One thing I've never seen anyone else do, for reasons that I can't imagine, is to change the Apache log file format to a more easily parseable version with the information that actually matters to you.
For example, we never use HTTP basic auth, so we don't need to log those fields. I am interested in how long each request takes to serve, so we'll add that in. For one project, we also want to know (on our load balancer) if any servers are serving requests slower than others, so we log the name of the server we're proxying back to.
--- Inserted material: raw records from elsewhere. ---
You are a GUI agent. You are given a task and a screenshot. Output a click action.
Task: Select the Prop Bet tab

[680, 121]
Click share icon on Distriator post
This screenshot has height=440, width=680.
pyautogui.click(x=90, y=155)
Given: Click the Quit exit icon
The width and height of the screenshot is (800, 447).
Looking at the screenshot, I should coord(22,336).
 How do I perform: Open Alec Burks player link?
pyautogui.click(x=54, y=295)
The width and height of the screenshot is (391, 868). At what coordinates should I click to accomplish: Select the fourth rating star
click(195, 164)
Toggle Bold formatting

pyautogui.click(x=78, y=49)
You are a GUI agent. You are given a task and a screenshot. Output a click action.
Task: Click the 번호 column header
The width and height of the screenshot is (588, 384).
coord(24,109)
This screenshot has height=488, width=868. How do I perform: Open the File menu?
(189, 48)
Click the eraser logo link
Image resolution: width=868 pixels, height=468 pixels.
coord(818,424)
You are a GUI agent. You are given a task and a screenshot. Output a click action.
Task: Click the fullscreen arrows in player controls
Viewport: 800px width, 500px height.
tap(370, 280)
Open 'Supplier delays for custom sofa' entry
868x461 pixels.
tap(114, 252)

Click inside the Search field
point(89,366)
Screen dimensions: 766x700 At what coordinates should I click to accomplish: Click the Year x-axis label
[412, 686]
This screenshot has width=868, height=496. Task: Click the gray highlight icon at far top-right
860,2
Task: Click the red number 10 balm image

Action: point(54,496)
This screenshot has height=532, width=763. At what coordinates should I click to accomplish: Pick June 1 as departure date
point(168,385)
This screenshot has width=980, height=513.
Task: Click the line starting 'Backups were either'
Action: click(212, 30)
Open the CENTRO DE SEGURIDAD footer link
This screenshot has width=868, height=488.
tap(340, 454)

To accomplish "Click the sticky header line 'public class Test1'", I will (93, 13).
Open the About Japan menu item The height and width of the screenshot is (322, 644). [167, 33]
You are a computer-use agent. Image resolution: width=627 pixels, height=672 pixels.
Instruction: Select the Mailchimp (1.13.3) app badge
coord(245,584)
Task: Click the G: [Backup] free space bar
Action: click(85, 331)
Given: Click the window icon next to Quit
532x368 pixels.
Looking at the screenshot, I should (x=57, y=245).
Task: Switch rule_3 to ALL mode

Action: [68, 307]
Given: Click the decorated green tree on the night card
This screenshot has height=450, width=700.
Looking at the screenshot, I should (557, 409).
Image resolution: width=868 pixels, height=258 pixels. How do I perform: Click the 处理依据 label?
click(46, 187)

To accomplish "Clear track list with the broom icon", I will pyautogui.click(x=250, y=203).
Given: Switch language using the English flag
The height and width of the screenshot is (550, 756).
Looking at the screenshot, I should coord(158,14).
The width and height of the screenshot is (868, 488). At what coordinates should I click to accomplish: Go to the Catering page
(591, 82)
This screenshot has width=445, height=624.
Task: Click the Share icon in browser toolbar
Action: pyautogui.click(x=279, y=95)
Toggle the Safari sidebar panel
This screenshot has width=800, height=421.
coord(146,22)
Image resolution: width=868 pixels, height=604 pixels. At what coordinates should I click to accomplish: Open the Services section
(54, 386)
Here's an excerpt from one server's apache config:
# We don't want to log bots, they're our friends
BrowserMatch Pingdom.com robot
# Custom log format, for testing
#
# date proto ipaddr status time req referer user-agent
LogFormat "%{%F %T}t %p %a %>s %D %r %{Referer}i %{User-agent}i" standard
CustomLog /var/log/apache2/access.log standard env=!robot
What you can't really tell from this is that between each field is a literal tab character (\t). This means that if I want to do some analysis in Python, maybe show non-200 statuses for example, I can do this:
for line in file("access.log"):
line = line.split("\t")
if line[3] != "200":
print line
Or if I wanted to do 'who is hotlinking images?' it would be
if line[6] in ("","-") and "/images" in line[5]:
For IP counts in an access log, the previous example:
grep -o "[0-9]\{1,3\}\.[0-9]\{1,3\}\.[0-9]\{1,3\}\.[0-9]\{1,3\}" logfile | sort -n | uniq -c | sort -n
becomes something like this:
cut -f 3 log | uniq -c | sort -n
Easier to read and understand, and far less computationally expensive (no regex) which, on 9 GB logs, makes a huge difference in how long it takes. When this gets REALLY neat is if you want to do the same thing for User-agents. If your logs are space-delimited, you have to do some regular expression matching or string searching by hand. With this format, it's simple:
cut -f 8 log | uniq -c | sort -n
Exactly the same as the above. In fact, any summary you want to do is essentially exactly the same.
Why on earth would I spend my system's CPU on awk and grep when cut will do exactly what I want orders of magnitude faster?